Muktada Al Sadr avanciert zu Iraks mächtigstem Mann

Schiitischer Geistlicher vermittelt zwischen den Fronten



Seit dem Abzug der US-Streitkräfte aus dem Irak Ende 2011 befindet sich der Irak in einer schweren innenpolitischen Krise. Gleich am Tag nach der Ausreise der letzten US-Truppeneinheit ließ Premierminister Nuri Al Maliki, ein Schiite, Haftbefehl gegen Vizepräsident Tarek Al Haschemi, den ranghöchsten sunnitischen Politiker des Landes, ausstellen. In der Anklageschrift wird Al Hashemi Terrorismus und die Vorbereitung eines Putsches vorgeworfen. Er bestreitet dies und wirft seinerseits der Maliki-Regierung vor, einige seiner Mitarbeiter zu belastenden Aussagen gefoltert zu haben. In dieser verzwickten Situation versucht nun Muktada Al Sadr, der Sproß der berühmten schiitischen Predigerdynastie, zu vermitteln.

----

▶ [Kurze Übung 1]
Gib den Text über Muktada Al Sadr vom Abschnitt „Seit dem Abzug“ bis einschließlich „Predigerdynastie, zu vermitteln.“ erneut wieder und tausche dabei „Premierminister“ gegen „Regierungschef“ aus.
▶ [Kurze Übung 2]
Schreibe den Text über Muktada Al Sadr im Anschluss an seinen letzten Satz weiter.

[Datensätze zum Zeigen auf Text und Elemente]
----

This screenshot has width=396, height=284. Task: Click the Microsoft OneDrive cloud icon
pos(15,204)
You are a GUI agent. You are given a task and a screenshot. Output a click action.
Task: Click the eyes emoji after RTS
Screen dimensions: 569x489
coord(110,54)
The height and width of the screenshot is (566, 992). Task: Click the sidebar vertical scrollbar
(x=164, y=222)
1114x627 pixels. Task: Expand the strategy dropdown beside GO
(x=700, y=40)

----

▶ [Lösung 1]
Seit dem Abzug der US-Streitkräfte aus dem Irak Ende 2011 befindet sich der Irak in einer schweren innenpolitischen Krise. Gleich am Tag nach der Ausreise der letzten US-Truppeneinheit ließ Regierungschef Nuri Al Maliki, ein Schiite, Haftbefehl gegen Vizepräsident Tarek Al Haschemi, den ranghöchsten sunnitischen Politiker des Landes, ausstellen. In der Anklageschrift wird Al Hashemi Terrorismus und die Vorbereitung eines Putsches vorgeworfen. Er bestreitet dies und wirft seinerseits der Maliki-Regierung vor, einige seiner Mitarbeiter zu belastenden Aussagen gefoltert zu haben. In dieser verzwickten Situation versucht nun Muktada Al Sadr, der Sproß der berühmten schiitischen Predigerdynastie, zu vermitteln.

▶ [Lösung 2]
Rechtzeitig konnte sich Al Haschemi in die kurdische Autonomieregion absetzen, wo er sich immer noch aufhält. Trotz aller Aufforderungen aus Bagdad weigern sich die Kurden, ihn an die Behörden in der Hauptstadt auszuliefern. Doch nicht nur das. Wegen der politischen Dauerkrise im Land drohen die Kurden, die seit einigen Wochen wegen unbezahlter Rechnungen in Milliardenhöhe keine Ölexporte in Absprache mit der Zentralregierung in Bagdad mehr tätigen, mit der Abspaltung vom Irak und der Gründung eines eigenständigen Staats. Massud Barsani, der Präsident des kurdischen Autonomiegebiets, hat Al Maliki als Diktator in spe kritisiert und dabei bemängelt, daß der Premierminister die Posten des Verteidigungsministers, Innenministers, Geheimdienstchefs und Oberbefehlshabers der Streitkräfte seit mehr als einem Jahr unbesetzt läßt, um sie selbst auszufüllen.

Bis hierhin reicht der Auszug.